→ **Provided records**:
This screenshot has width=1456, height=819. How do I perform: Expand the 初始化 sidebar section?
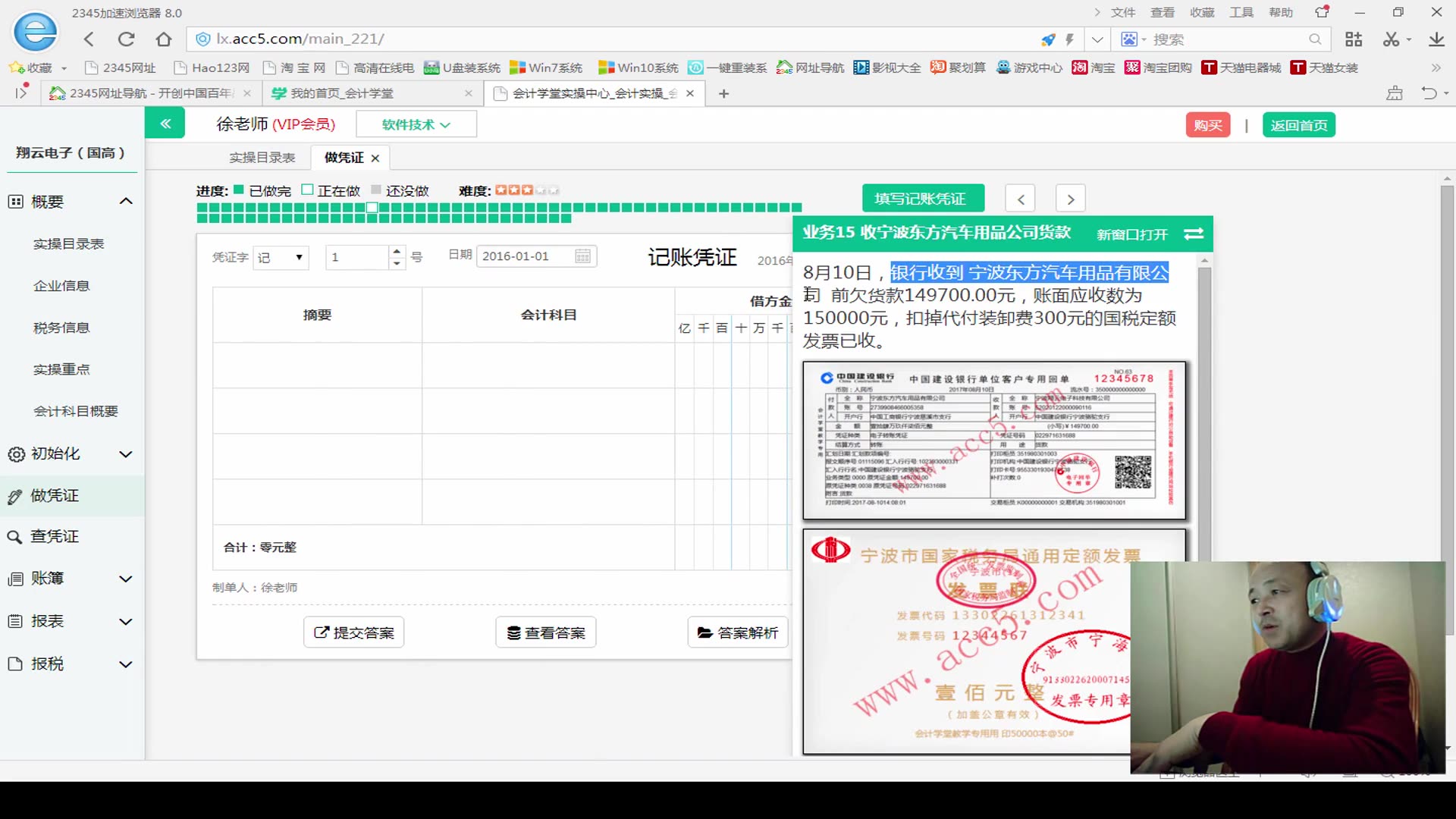point(125,453)
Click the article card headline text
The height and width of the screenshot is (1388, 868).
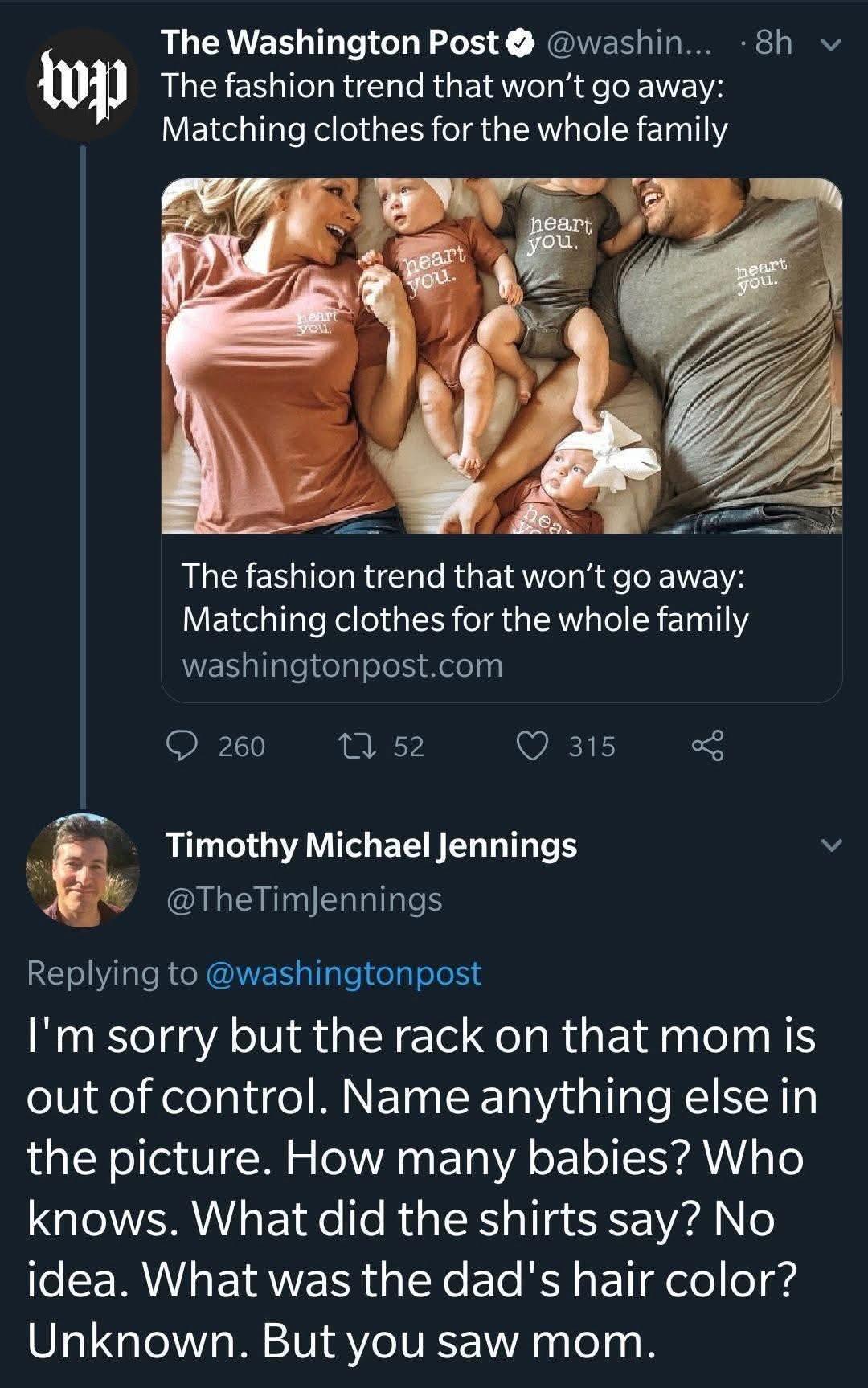pos(465,597)
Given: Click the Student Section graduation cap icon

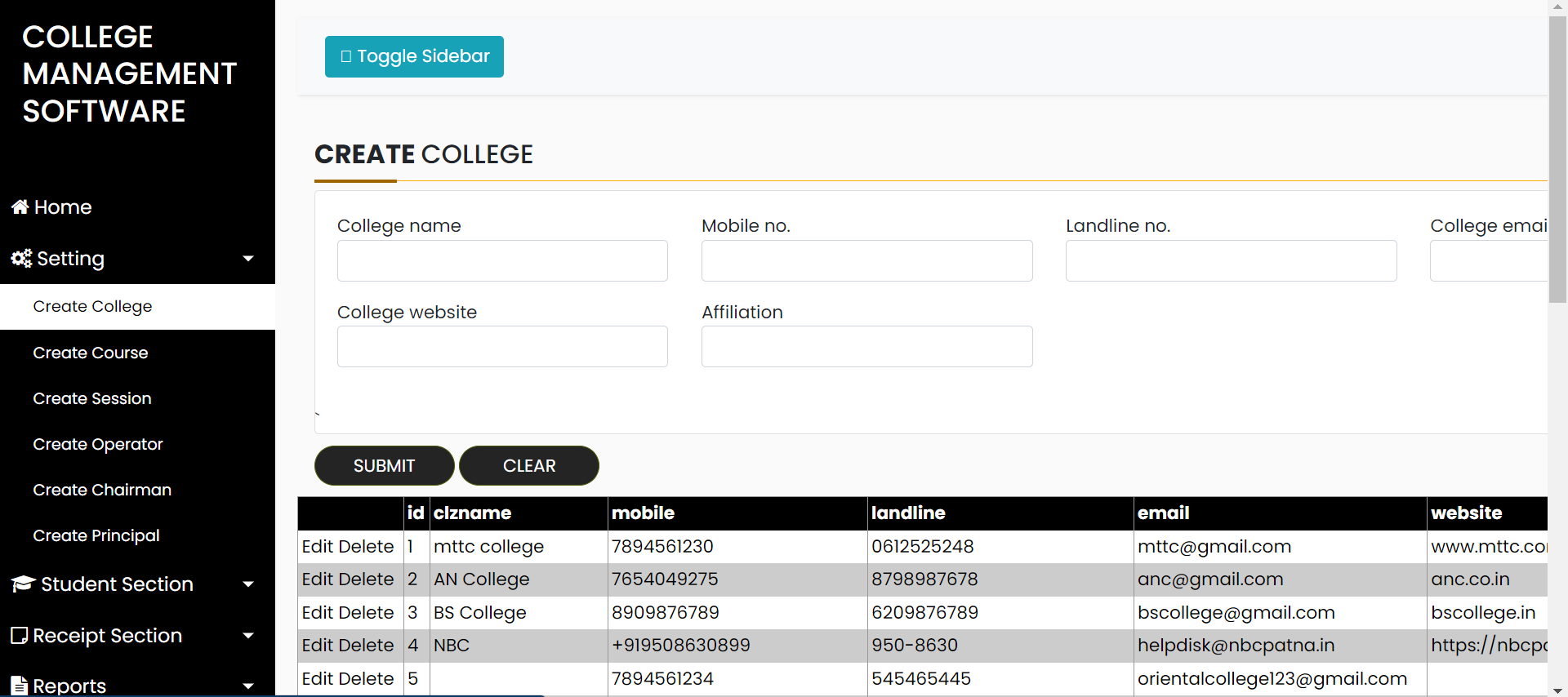Looking at the screenshot, I should tap(23, 584).
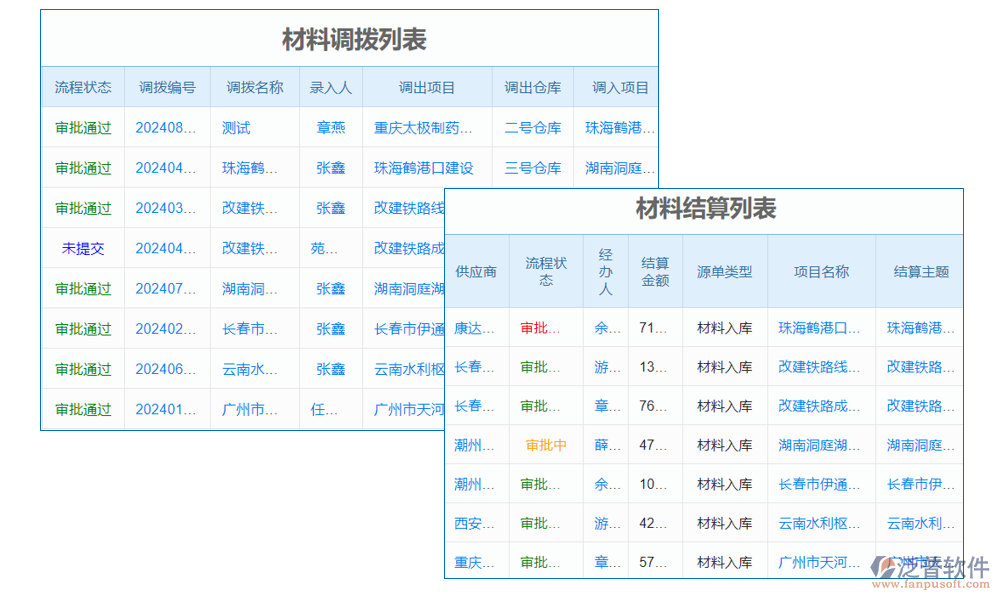Click the 调拨编号 column header

166,87
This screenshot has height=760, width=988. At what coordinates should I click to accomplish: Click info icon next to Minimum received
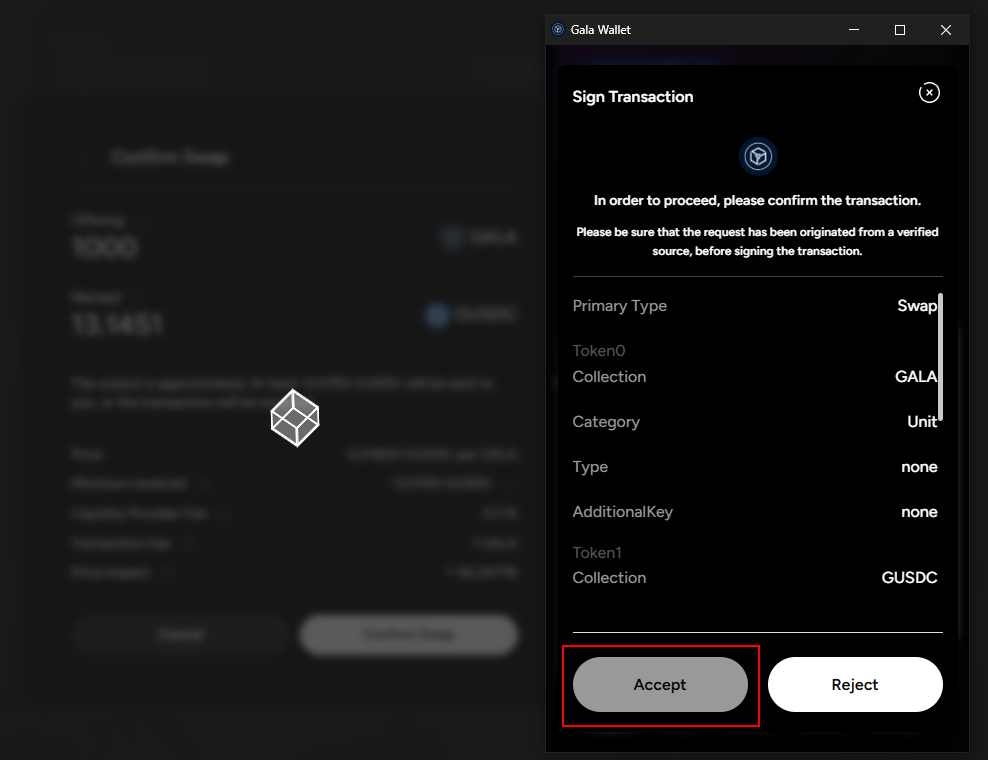[x=205, y=484]
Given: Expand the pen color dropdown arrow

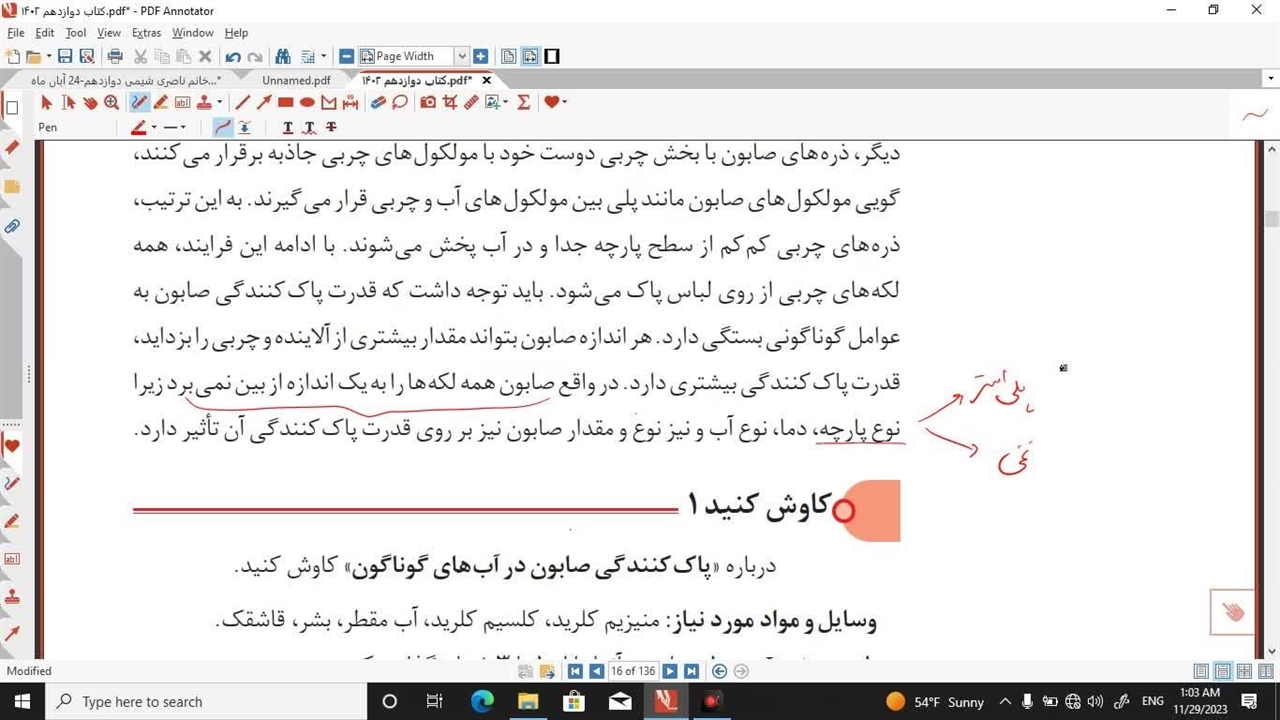Looking at the screenshot, I should (x=153, y=127).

→ **Work instructions**:
Extract each line of the material above that contains the string "Given".

→ **Expected output**:
Given: Click the Student Section graduation cap icon
Given: Expand the pen color dropdown arrow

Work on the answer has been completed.